| DATA EXTRACTS |

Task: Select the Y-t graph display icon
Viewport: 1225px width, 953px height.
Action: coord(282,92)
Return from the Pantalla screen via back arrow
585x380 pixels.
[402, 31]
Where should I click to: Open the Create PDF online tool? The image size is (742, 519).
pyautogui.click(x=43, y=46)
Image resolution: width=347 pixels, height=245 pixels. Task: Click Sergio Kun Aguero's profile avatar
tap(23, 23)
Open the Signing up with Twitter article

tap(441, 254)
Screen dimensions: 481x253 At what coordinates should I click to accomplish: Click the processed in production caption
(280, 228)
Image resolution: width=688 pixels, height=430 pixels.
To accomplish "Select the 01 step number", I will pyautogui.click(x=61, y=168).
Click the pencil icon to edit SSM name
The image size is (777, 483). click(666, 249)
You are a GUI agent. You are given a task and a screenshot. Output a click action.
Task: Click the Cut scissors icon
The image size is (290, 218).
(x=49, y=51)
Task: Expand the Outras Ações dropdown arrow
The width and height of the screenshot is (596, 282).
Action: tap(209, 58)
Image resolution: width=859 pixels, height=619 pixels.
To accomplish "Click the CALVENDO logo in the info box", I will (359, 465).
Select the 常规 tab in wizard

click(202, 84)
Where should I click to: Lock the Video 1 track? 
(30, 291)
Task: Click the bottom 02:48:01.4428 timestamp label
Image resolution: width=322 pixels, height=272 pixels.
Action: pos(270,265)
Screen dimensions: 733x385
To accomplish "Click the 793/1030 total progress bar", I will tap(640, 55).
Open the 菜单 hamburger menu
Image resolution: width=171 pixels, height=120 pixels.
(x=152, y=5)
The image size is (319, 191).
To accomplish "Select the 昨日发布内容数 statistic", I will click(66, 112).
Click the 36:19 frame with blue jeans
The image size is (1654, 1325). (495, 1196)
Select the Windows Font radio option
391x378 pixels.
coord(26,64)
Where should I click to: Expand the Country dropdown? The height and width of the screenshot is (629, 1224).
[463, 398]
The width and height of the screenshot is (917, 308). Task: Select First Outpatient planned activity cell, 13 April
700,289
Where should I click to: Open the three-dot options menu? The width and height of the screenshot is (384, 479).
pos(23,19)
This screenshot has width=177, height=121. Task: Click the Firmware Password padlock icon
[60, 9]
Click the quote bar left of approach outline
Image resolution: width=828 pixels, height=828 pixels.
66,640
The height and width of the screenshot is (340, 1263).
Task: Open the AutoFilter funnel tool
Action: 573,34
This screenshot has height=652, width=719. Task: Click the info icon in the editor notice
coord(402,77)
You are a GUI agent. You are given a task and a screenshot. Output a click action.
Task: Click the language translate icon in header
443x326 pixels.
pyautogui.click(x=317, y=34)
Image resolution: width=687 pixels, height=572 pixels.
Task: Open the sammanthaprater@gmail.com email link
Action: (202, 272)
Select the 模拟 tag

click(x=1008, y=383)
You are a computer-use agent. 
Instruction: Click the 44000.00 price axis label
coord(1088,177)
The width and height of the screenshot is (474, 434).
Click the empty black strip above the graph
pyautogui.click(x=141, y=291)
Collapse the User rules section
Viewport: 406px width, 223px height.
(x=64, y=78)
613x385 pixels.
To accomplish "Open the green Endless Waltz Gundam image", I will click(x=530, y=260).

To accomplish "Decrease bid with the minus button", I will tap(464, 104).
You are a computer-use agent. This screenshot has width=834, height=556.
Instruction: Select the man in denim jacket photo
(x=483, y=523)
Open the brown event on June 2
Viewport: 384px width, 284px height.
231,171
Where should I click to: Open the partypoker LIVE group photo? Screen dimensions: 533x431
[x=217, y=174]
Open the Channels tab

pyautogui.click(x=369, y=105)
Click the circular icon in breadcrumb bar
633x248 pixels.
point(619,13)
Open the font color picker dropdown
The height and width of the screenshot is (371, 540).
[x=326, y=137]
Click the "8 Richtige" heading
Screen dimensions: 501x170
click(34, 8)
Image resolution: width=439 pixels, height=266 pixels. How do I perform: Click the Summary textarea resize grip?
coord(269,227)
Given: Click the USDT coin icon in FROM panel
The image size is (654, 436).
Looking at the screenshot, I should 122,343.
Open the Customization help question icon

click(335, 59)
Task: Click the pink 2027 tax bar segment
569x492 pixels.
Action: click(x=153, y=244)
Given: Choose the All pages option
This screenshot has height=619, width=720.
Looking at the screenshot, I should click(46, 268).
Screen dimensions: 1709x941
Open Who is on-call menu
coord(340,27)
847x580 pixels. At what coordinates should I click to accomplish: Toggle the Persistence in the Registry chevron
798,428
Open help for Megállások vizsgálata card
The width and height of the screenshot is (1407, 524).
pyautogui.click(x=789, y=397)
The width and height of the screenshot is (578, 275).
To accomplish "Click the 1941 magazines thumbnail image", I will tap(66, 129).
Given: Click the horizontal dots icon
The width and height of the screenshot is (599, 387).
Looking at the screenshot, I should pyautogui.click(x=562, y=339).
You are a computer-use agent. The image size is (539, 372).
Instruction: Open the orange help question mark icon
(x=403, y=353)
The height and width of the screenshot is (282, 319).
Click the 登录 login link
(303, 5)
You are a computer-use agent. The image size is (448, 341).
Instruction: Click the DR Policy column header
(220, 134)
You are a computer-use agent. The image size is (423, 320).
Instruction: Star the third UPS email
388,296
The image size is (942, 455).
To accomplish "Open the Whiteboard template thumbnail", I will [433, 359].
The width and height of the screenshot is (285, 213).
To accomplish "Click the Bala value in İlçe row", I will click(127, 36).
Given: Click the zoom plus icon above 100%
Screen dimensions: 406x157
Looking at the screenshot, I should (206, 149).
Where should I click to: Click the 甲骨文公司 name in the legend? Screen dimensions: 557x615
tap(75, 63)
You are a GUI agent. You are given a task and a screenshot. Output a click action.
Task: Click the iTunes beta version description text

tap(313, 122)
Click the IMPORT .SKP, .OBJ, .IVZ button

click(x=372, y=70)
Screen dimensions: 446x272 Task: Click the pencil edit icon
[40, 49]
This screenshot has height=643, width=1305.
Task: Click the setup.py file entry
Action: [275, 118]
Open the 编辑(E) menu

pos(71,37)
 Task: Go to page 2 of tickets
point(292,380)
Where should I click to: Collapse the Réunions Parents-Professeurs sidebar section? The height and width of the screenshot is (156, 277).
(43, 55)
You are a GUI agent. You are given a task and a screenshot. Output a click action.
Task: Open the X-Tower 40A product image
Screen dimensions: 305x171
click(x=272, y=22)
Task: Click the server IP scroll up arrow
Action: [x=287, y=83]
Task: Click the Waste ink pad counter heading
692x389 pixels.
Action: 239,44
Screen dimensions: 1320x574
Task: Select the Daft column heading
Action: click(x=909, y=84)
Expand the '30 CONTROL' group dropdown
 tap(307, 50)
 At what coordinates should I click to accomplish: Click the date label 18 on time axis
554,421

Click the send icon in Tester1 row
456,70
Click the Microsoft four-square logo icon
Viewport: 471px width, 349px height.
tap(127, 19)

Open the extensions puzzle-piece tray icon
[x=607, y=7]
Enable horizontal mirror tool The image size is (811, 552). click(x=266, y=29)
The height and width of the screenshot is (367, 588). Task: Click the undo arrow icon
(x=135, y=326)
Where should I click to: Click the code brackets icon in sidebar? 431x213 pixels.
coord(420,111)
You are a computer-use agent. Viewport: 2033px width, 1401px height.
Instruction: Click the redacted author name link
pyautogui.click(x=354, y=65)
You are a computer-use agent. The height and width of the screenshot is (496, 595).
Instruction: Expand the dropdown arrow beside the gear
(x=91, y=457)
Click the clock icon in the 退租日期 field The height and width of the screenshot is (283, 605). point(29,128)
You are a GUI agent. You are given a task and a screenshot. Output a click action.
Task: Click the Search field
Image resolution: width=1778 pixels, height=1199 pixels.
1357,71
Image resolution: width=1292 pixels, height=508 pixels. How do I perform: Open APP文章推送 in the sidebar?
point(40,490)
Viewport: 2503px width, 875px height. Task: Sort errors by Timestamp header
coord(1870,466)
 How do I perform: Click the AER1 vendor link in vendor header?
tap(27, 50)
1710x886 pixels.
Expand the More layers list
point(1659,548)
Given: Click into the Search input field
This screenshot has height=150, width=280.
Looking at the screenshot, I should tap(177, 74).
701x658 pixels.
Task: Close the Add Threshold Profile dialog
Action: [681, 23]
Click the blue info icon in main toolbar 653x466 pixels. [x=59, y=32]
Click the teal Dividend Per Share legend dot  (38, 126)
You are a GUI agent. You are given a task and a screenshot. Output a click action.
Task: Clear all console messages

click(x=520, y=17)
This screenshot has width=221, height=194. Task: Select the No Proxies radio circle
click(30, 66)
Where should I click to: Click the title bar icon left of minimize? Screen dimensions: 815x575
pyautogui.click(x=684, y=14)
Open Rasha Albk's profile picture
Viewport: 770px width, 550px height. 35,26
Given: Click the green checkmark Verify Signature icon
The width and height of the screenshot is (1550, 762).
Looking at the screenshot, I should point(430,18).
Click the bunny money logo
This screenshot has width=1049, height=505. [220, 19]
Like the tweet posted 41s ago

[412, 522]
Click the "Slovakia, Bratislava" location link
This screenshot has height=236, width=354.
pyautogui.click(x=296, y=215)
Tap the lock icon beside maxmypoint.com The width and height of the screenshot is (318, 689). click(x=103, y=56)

| EXERCISE REQUIREMENTS |
Say, as a bare number, how many lines in the entries above include the string "horizontal".

| ANSWER SPACE |
2